An Irish lobby group aims to dismantle Europe's laws forcing telecoms firms to retain phone and internet data on citizens. The group, Digital Rights Ireland, is taking a case both against the Irish Government and the European Directive on data retention.
The action will begin in the High Court but is likely to be heard in the European Court of Justice, said the chairman of DRI, barrister TJ McIntyre. The suit argues that the Irish law breaches that country's Constitution and that the EU Directive contravenes the European Convention on Human Rights.
"It's a challenge to both Irish law and the EU Directive," said McIntyre. "We're challenging the domestic law on national constitutional grounds and the EU Directive and we're hoping for a preliminary reference to Luxembourg to assess the validity of the Directive."
The Data Retention Directive was passed this year and requests that member states pass laws which mandate telecoms firms to retain data on customers' use for up to two years. Ireland's law on data retention was passed in 2005.

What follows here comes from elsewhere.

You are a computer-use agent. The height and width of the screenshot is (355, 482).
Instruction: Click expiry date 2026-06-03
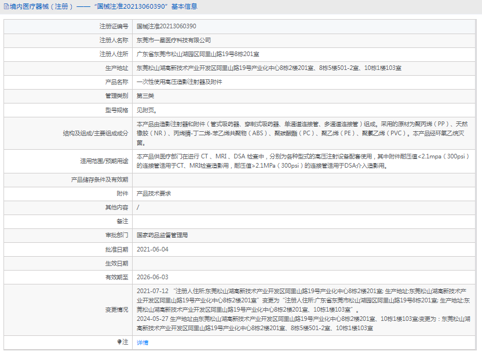coord(152,278)
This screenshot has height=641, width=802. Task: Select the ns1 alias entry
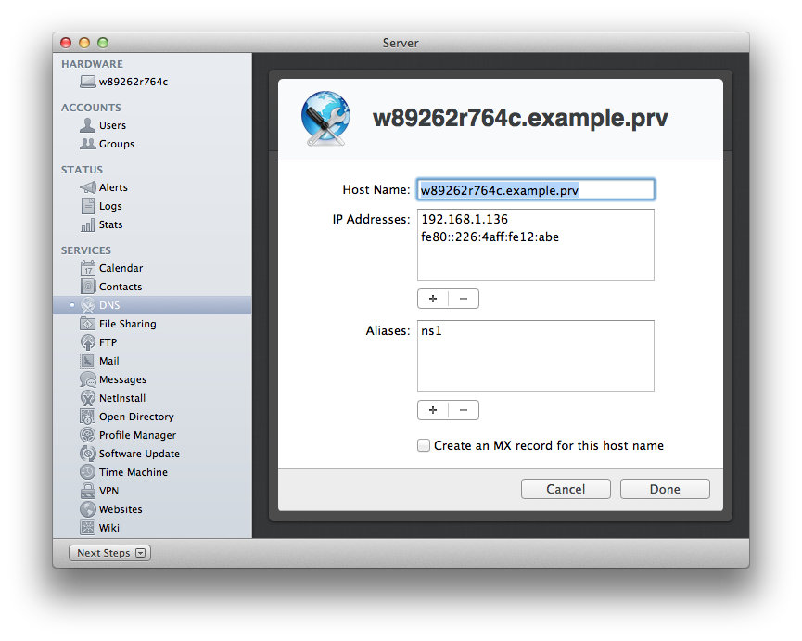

"The Irish Constitution has an unenumerated right to privacy which has been read into it by the courts," said McIntyre. "The Irish courts have been very strong on saying that any limitation on privacy must be reasonable, must be justified and clearly that's not the case with data retention."
DRI will ask the High Court in Ireland to refer the Directive to the ECJ for a decision on its validity. The action names as defendants the Minister for Communications, Marine and Natural Resources, the Attorney General, the Minister for Justice, Equality and Law Reform and the Garda [police] Commissioner.
DRI hopes that its action will have a knock on effect on data retention legislation across Europe. "If we're successful it will strike down the Data Retention Directive and that will invalidate a lot of the data retention laws across Europe," said McIntyre. "We're hoping that there will be a knock on effect. A ruling on the human rights case would be very persuasive for national courts."
Ironically, Ireland was one of two countries which opposed the Directive on procedural grounds. The Irish Government had wanted more stringent measures and was unhappy that the procedure used to pass the Directive meant that it had no veto in what it regarded as a security matter, as is usual.
McIntyre said that he agreed with the Government on the procedural basis of the Directive as well as objecting to it on the grounds of its content. He said that he will find himself on the same side as the government he is taking to court on those procedural grounds. McIntyre said that the action is being funded through donations.